Лагерь мироподобен. Лагерь — это категория состояния. Где это состояние человека, там и лагерь. То же самое могло происходить при Анне Иоанновне. А могло и посреди 37-го года с вами не происходить. Лагерный начальник на Колыме может видеть горы и воспринимать все это пространство нормально. Просто потому, что он в тепле, он относительно сыт. Ему может быть неудобно, но он все это видит, слышит и воспринимает. Потому что ему есть чем. Для человека, находящегося с другой стороны окна, все может быть совершенно по-другому. Это совершенно разные ситуации, и они находятся в разных местах.
— Мы видим в прозе Шаламова редкие моменты индивидуального спасения, а возможно ли в таком мире спасение коллективное?
— Он не видит никакого индивидуального спасения, потому что спасения нет. Человек, который даже выжил и вышел на свободу, как в рассказе «Припадок», вспоминает свой опыт, и этот опыт посещает его как припадок болезни, завладевает им целиком. Не вызывая при этом страха. Но этот опыт уже всегда здесь, и он определяющий. Выйти невозможно. Так что нет, нет вариантов индивидуального спасения.
А в смысле коллективном — это, в формате сказки, «Последний бой майора Пугачева», про людей, которые осознали проблему и решили, что они сюда просто не будут попадать. И не попали.
— Но вышли они из всего этого известно как. Отказались в этом участвовать и через свою смерть исключили себя из системы.
— В общем, да.
— Невеселый вывод.
— А веселых ситуация не предусматривает. Понимаете, мы имеем дело с чумой. При полном отсутствии средств лечения. Поскольку общество и культура категорически не позволяют себе открыть глаза на существование чумы. Крайний случай допущения — раннесоветская власть была такой ужасной, что породила вот это ужасное чудовище, ГУЛаг. С точки зрения Шаламова, эта «Америка» здесь всегда была. Люди вообще таковы. Данный конкретный режим лишь в очередной раз вызвал все это на поверхность. А все параметры, которые позволяют этому быть и позволяют каждый раз всплывать, они здесь были всегда, и это отказываются видеть. Какие тут могут быть оптимистические варианты?

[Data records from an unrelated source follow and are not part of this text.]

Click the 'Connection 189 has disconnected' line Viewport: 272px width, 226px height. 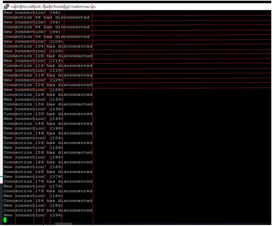point(48,210)
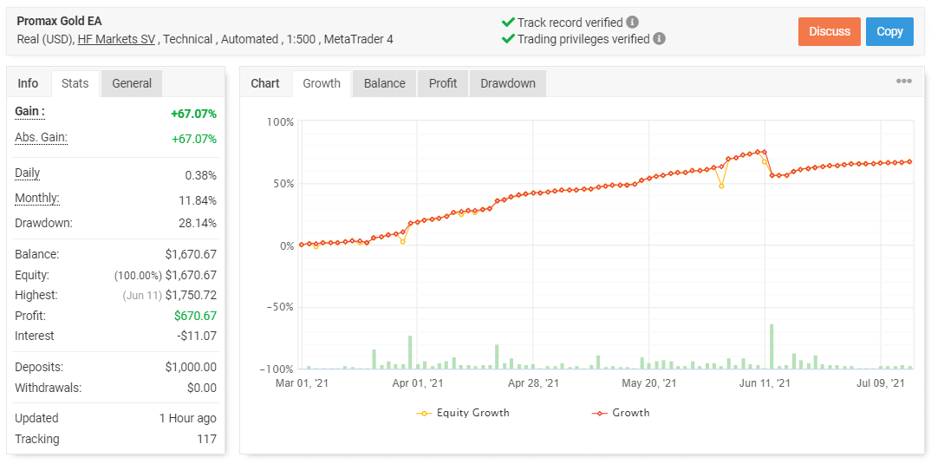Viewport: 931px width, 464px height.
Task: View the Profit chart tab
Action: 442,83

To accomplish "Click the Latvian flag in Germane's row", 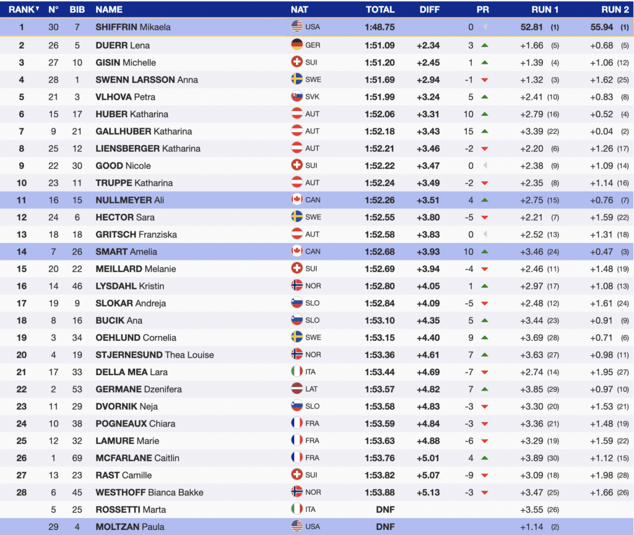I will (297, 389).
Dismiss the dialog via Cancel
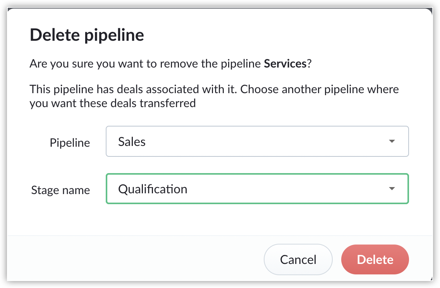The image size is (440, 288). tap(298, 259)
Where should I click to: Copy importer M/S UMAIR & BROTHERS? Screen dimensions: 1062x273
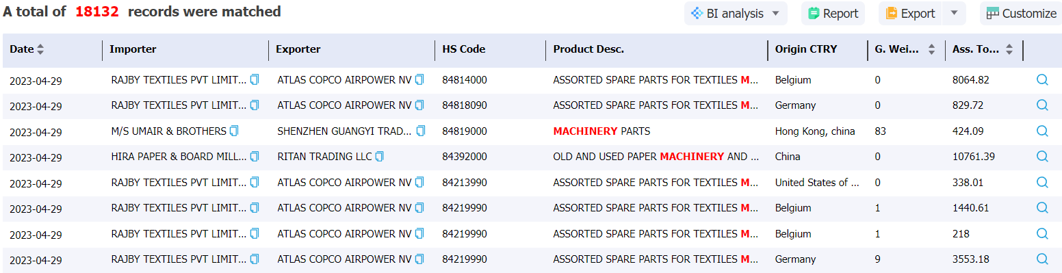(x=234, y=131)
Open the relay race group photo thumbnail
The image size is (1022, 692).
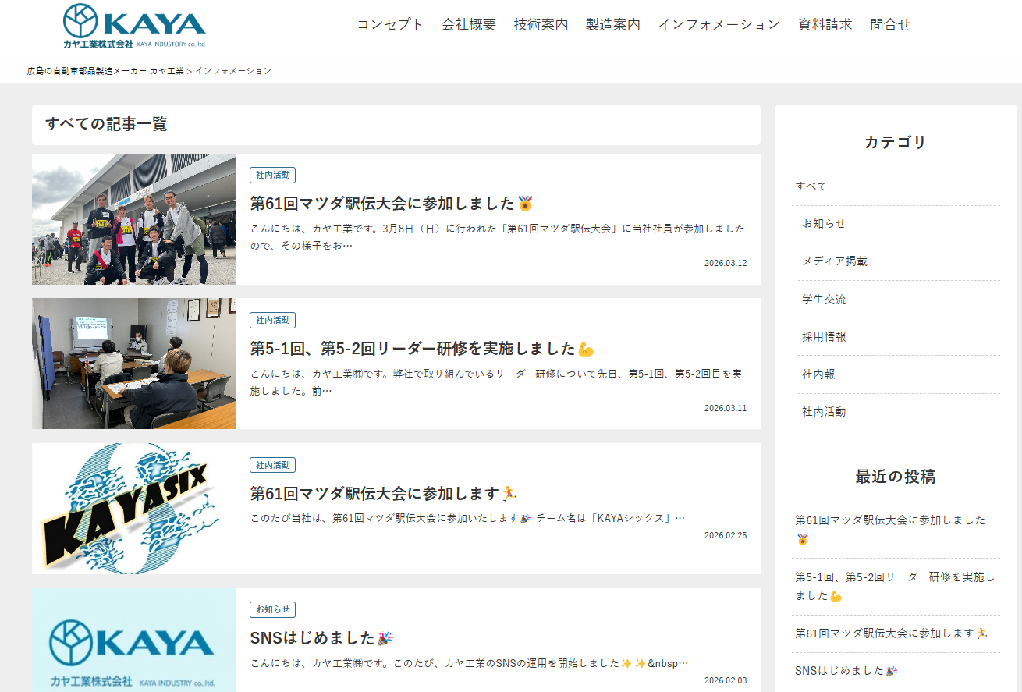click(134, 219)
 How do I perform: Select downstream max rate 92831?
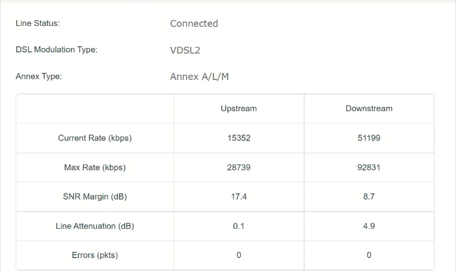369,168
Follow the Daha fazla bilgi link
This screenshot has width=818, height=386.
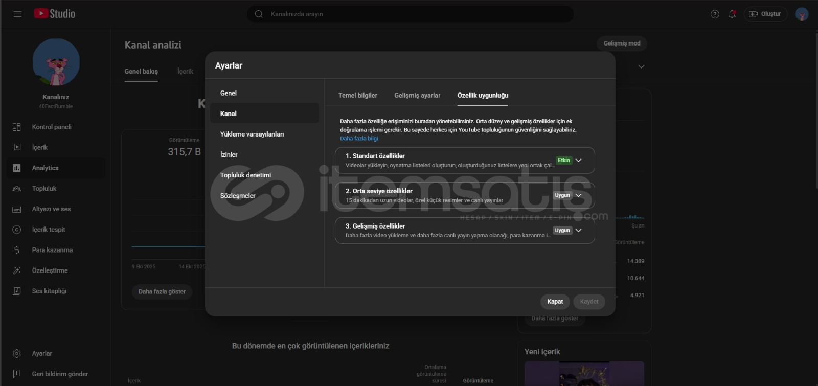pos(359,139)
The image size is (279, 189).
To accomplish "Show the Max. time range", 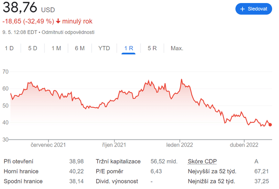I will (177, 48).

— Весь интеллектуальный мейнстрим учит нас тому, что опыт ХХ века был опытом уникальным, исключительным. Шаламов, получается, стоит особняком.
— В целом, с его точки зрения, этот опыт был в некотором смысле уникальным и исключительным. Потому что после концентрации этого опыта, «после самообслуживания в Освенциме и „Серпантинной” на Колыме» игнорировать все эти обстоятельства уже кажется невозможным.
Концентрация этого опыта и количество людей, которые вроде бы способны осознать этот опыт, — только в этом смысле уникален ХХ век. А во всех прочих ничего особенного не происходит.
Вот мы с вами говорили о технологической цивилизации. Шаламов все время подчеркивает, что лагерный материальный мир катастрофически недостаточен в физическом смысле. Недостаточно хлеба, укрытия, одежды. Он его все время описывает как древний мир.
Там все время подчеркивается, что тот уровень, на который обваливает людей лагерь, это уровень, на котором вообще-то люди исторически существовали довольно долго. Там нет никакой специфики. Просто холод, голод, тяжелый труд, зверское обращение. Все. Больше ничего не нужно. И эти параметры могут встречаться где угодно и встречались массово.
И да, люди в этой ситуации не могут существовать как люди. Им для этого нужно несколько больше еды, тепла, несколько больше безопасности. Если делятся хлебом — значит, еще не край. Если возможна дружба — значит, еще не край. Если в сознании возникли стихи — значит, ситуация вообще относительно благополучная, какой бы чудовищной она ни казалась снаружи. Потому что в ситуации неблагополучной нет стихов. И вас там нет. И нас.